## Required work
What lines of the data include the string "screenshot"? Copy them all.

Collected data entries:
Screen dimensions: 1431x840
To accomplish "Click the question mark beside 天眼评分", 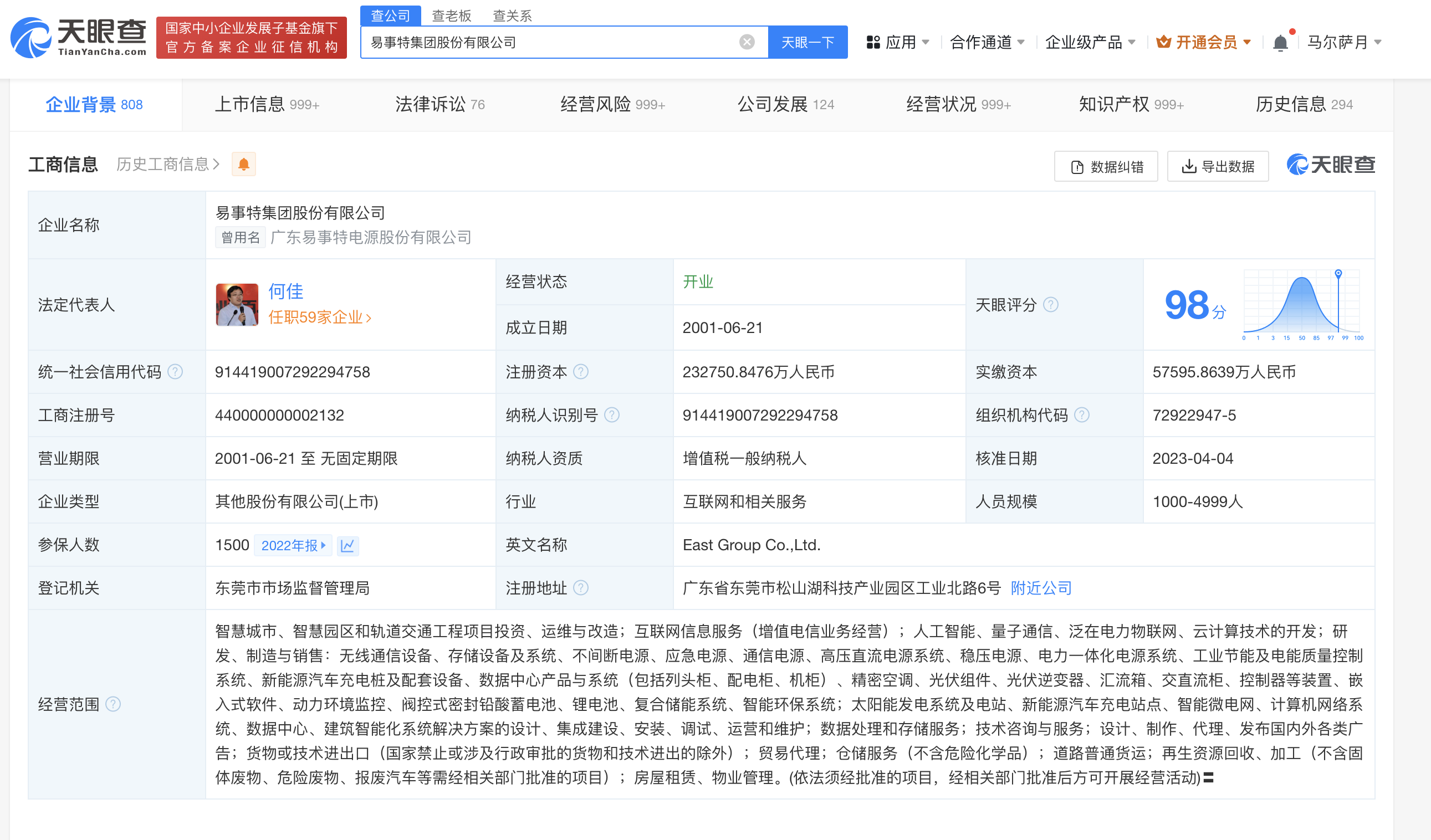I will pos(1052,305).

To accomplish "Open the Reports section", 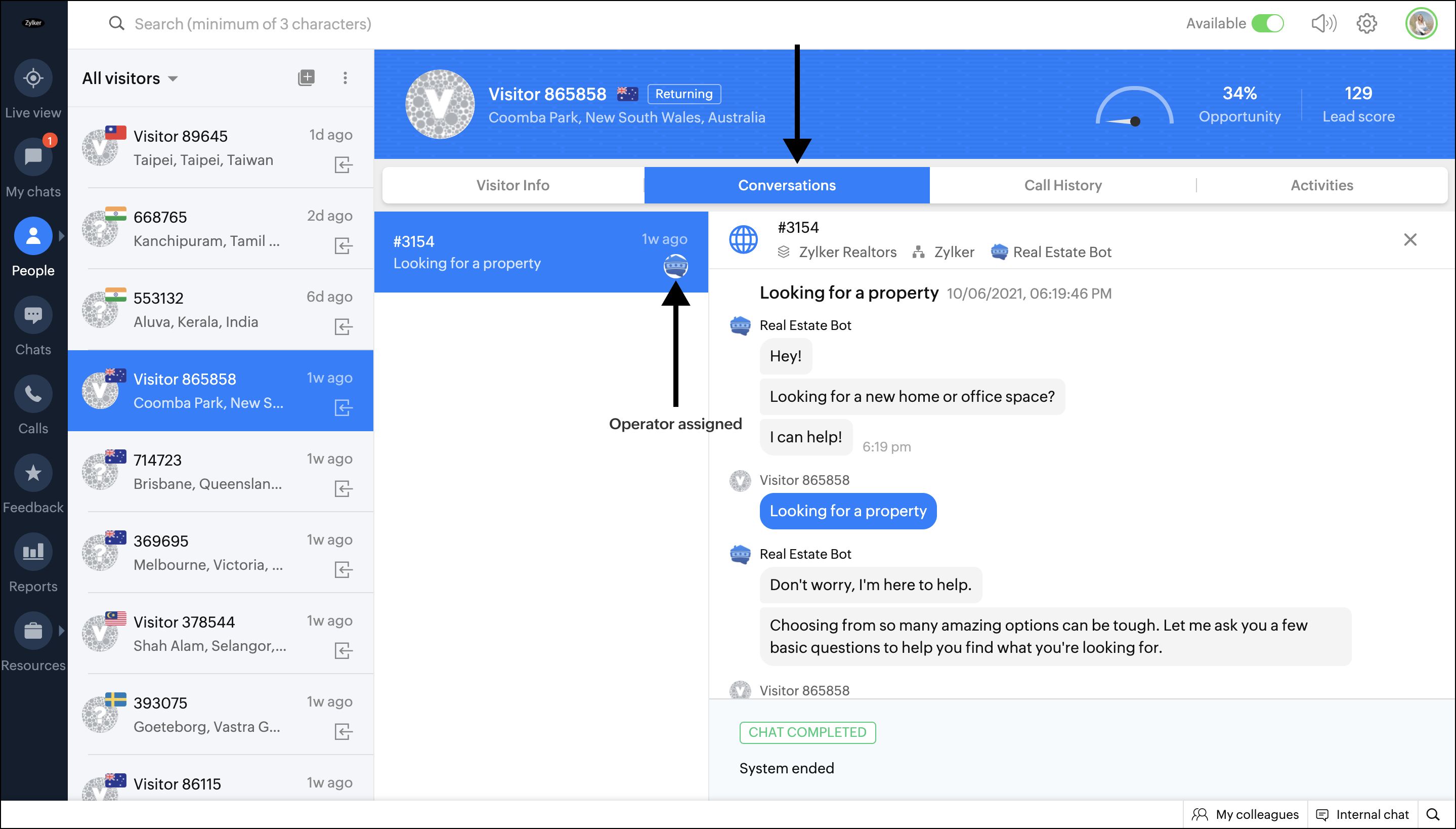I will [x=33, y=552].
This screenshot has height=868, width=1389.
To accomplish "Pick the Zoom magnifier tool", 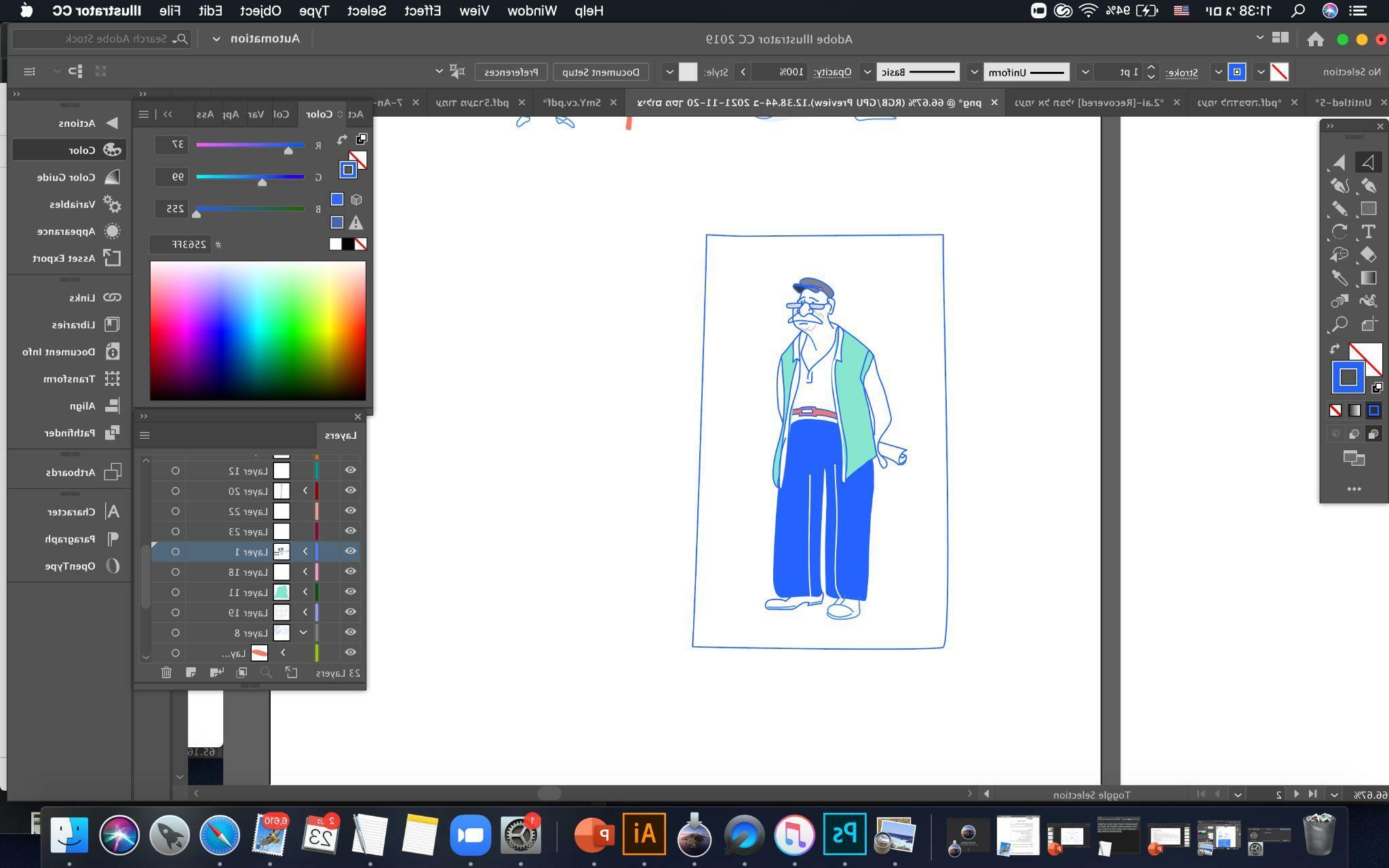I will (1339, 324).
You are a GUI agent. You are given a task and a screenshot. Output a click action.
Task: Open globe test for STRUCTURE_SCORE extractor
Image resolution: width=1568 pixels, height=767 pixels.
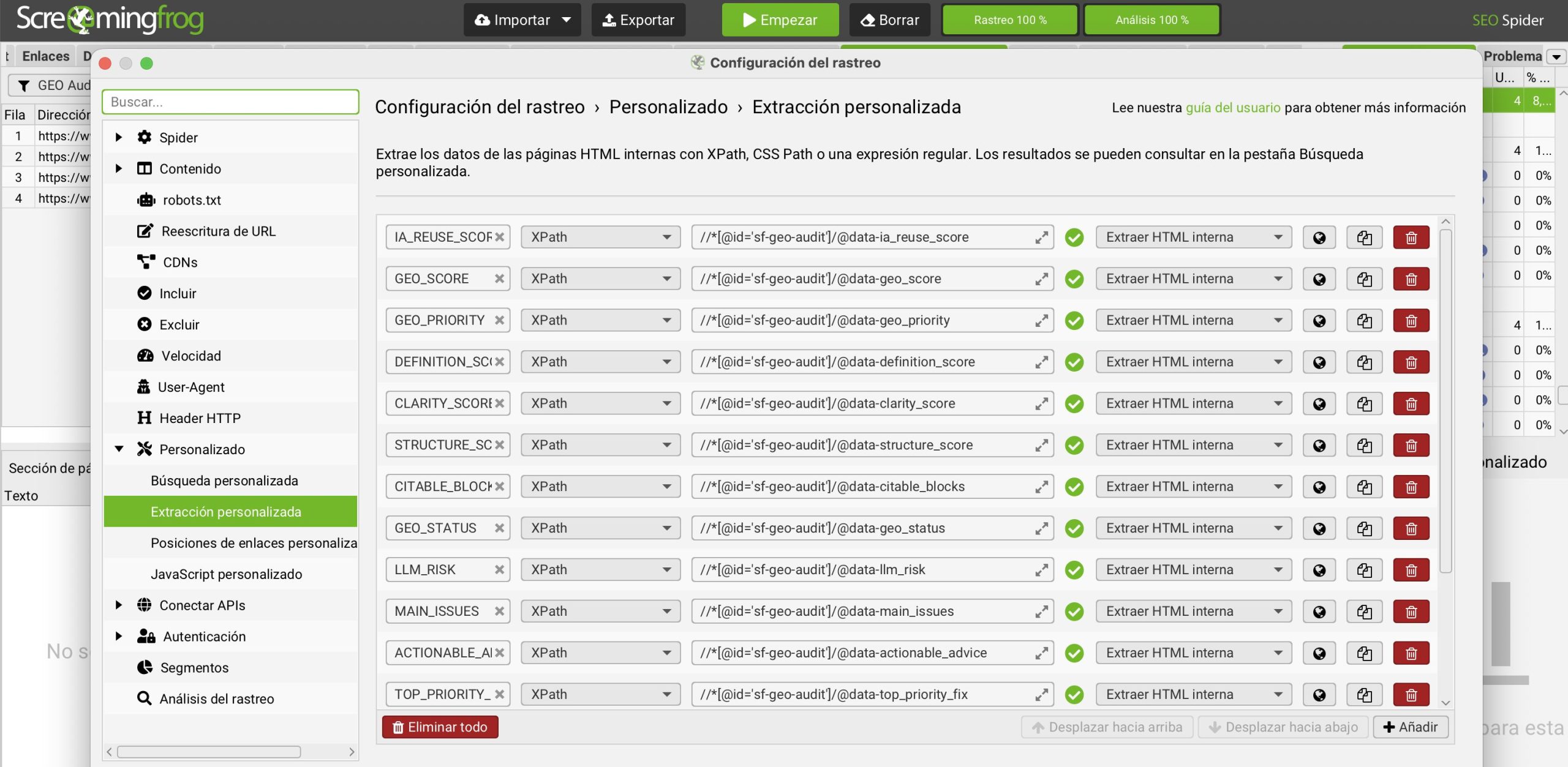(1319, 446)
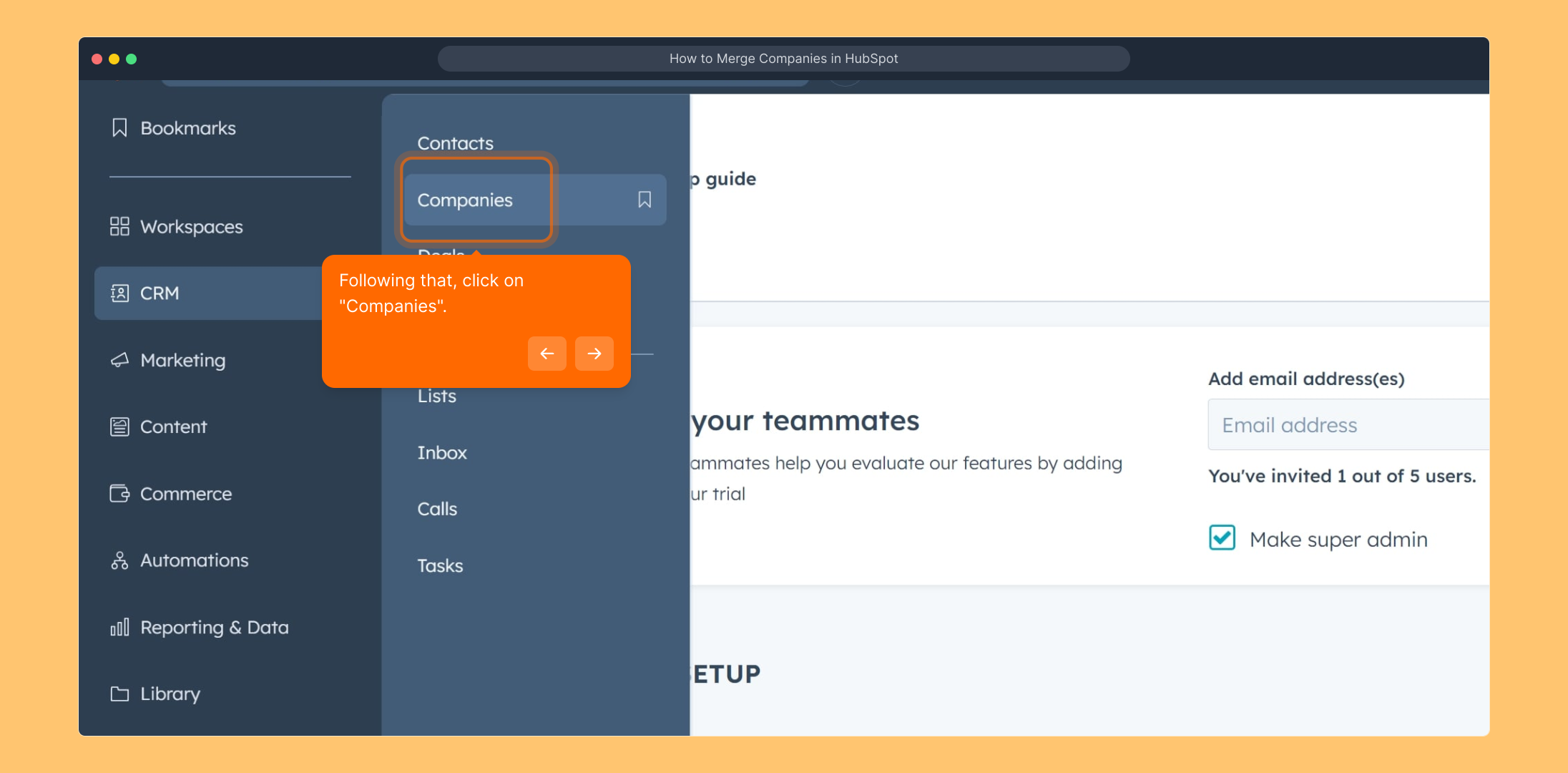Screen dimensions: 1568x773
Task: Open Calls from the CRM submenu
Action: tap(437, 509)
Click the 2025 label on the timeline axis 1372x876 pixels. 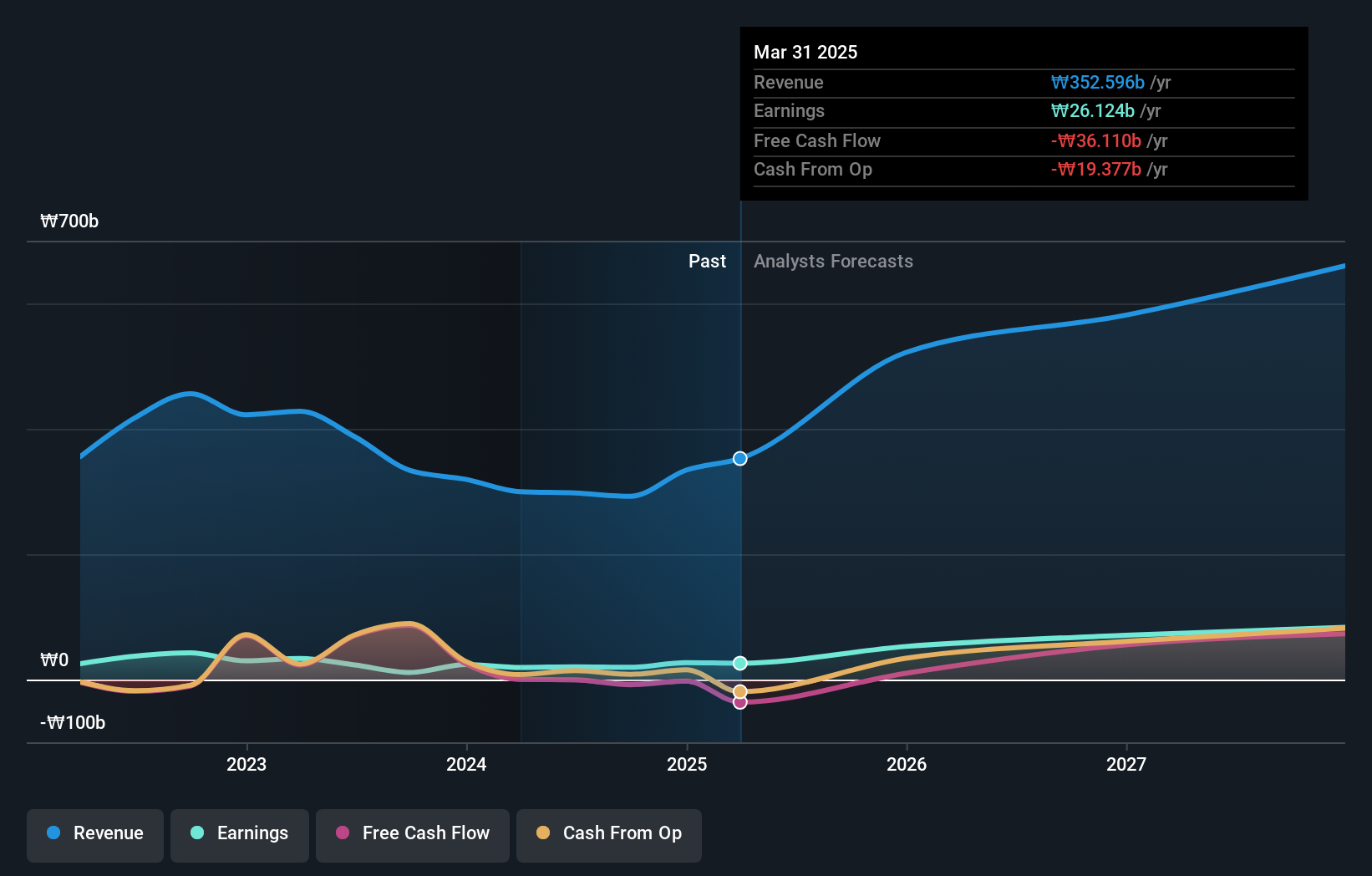point(686,763)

## Output below
This screenshot has height=868, width=1389.
You are a GUI agent. You are given a task and a screenshot. Output a click action.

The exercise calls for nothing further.